What’s the difference between collecting coins and collecting bird names on a list? (3:46) Date verified.

Audio missing

Transcript

(Recording of a Bald Eagle)

My little boy Joey is in second grade now, so this year he was eligible to join the Cub Scouts. One of the projects he had to do to earn his wolf badge was to start a collection, so he decided to save pennies. Ever since he discovered that he can get toys by giving store clerks money, he’s been fascinated by dollars and cents, so I guess it was a natural choice for him. I had a few old coins that I had squirreled away back when I worked my way through college as a bank teller, and we found lots of recent coins by going through the loose change in the house. Joey still has quite a ways to go before he fills up his coin folders, so his new hobby will be fun for a long time.

Many people have a need to collect—be it coins, stamps, unicorns, or “My Little Pony” toys. Perhaps one of the reasons we consider crows and ravens to be so intelligent is because they too collect and value otherwise useless items.

Watching Joey start his collection made me realize how much bird-watching is like collecting coins or baseball cards or stamps. The first one you get is guaranteed to be new, whether it’s a 1988-D or a starling. After that, finding the same kind of penny or bird isn’t so exciting, but chances are the next one will be another new one. The first twenty or thirty are easy to get, but each time you add a new one, it’s harder to find the next new one. To compensate, with each new bird you add, you become more competent at finding and identifying the next one. And as you add more, the ones you still need become all the more valuable and exciting. In the Northland in winter it gets tricky to amass a list of 20 or more—but that makes the 21st pretty valuable. Beginning a new list makes the first red-wing of spring more thrilling than it already is, and makes even pigeons and house sparrows exciting for a moment. Joey’s collection now is at about the level of a competent beginning birder—he has enough pennies that in a given roll of 50 he’s likely to get at least one he needs.
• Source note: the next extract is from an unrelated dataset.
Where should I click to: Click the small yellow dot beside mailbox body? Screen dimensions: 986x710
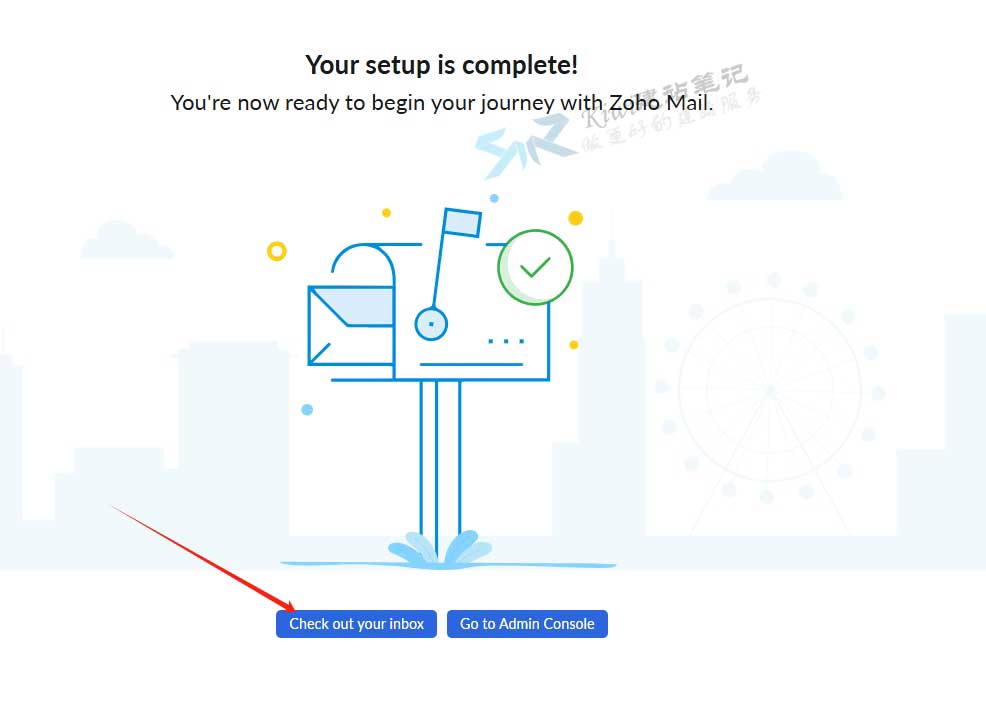tap(573, 345)
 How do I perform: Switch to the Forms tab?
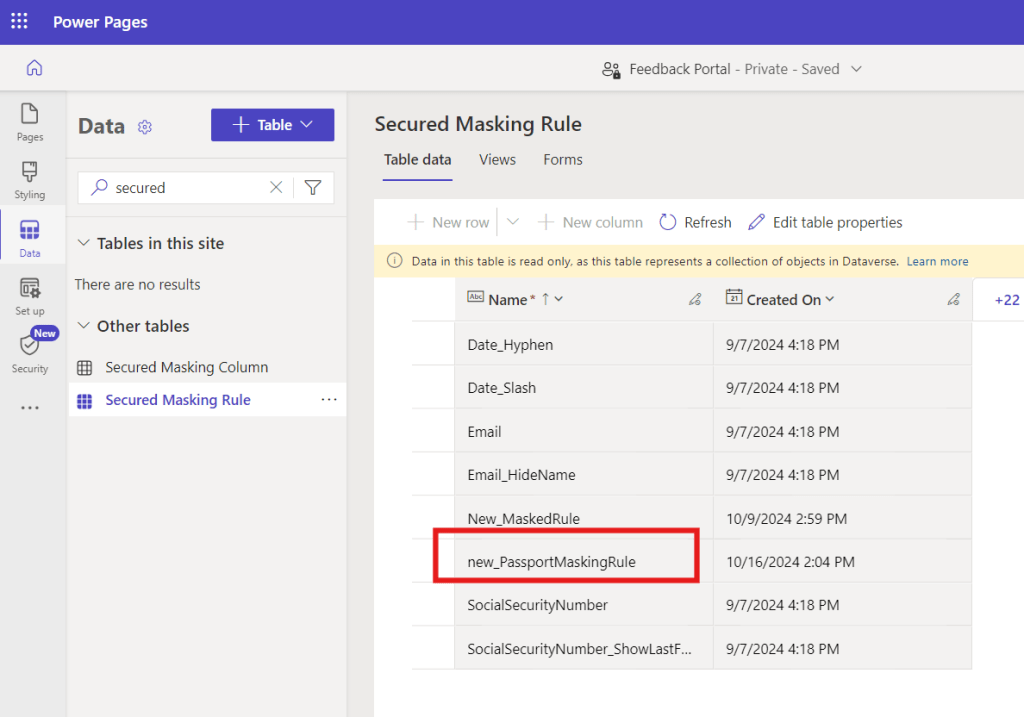pos(563,159)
Pennies are finite and the record of their minting is completely documented. There were exactly 5 kinds made in 1909, 3 in 1943, and so on, through this year. If people manage to actually acquire every kind of Lincoln cent minted since 1909, they can still add 2 or 3 newly minted ones every year, but the magic is probably not the same as during the stage when they must search for, and finally find, all the rare ones. One advantage of birding is that there’s no definite number of species it’s possible to see. As soon as someone says there are exactly 702 species of birds in North America, someone else goes out and discovers a 703rd. Last Saturday a birder in Elgin City saw what was probably the first Cassin’s sparrow ever found in Minnesota. Even after a person has seen all the common birds of an area, there are the uncommon, and the rare, and the accidental species waiting to be discovered. And once you find all of those, there are year and state and county and backyard lists—it’s possible for a birder to keep acquiring new species for his or her collection throughout a lifetime.

(Recording of a Bald Eagle)

This is Laura Erickson and this program has been “For the Birds.”